## WRITTEN TASK
Rewrite the records from the line that contains "You are a GUI" through the line that contains "coord(243,156)", putting "screen capture" in place of "screenshot" and leaving everything else as it is.

Records:
● ● ●

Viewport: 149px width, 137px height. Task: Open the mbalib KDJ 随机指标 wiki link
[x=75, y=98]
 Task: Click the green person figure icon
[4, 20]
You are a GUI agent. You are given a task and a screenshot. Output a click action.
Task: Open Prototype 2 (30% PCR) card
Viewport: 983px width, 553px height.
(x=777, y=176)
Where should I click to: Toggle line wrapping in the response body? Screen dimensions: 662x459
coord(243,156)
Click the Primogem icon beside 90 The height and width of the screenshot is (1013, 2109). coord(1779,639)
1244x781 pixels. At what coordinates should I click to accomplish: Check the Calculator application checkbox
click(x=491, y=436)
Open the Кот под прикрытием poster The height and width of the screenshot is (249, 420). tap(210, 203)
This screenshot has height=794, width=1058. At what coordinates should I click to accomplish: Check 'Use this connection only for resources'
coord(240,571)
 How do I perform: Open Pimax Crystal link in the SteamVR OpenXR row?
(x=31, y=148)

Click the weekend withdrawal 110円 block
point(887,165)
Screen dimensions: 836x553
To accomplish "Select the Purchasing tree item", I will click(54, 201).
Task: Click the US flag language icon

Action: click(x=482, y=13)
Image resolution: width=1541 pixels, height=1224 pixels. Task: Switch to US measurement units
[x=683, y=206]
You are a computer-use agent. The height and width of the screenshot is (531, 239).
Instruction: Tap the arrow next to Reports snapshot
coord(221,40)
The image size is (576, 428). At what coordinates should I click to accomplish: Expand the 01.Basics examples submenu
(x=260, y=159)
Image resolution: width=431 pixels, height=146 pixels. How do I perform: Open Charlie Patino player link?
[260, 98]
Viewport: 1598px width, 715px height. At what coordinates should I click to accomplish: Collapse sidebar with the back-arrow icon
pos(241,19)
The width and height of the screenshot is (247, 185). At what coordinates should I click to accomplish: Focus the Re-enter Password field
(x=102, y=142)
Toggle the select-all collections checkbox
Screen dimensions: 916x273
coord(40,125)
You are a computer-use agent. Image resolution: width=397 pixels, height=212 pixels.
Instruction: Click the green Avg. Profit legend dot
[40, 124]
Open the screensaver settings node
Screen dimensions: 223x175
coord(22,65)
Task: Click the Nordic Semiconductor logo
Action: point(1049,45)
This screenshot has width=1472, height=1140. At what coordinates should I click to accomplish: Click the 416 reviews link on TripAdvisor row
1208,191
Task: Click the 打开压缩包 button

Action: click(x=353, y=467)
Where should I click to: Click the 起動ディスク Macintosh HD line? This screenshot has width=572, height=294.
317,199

● ● ●

## EXERCISE RESULT
You are a GUI agent. You are given a task and a screen capture. Output a click action.
Task: Open Prototype 2 (30% PCR) card
Viewport: 983px width, 553px height.
(x=777, y=176)
Where should I click to: Toggle line wrapping in the response body? Screen dimensions: 662x459
coord(243,156)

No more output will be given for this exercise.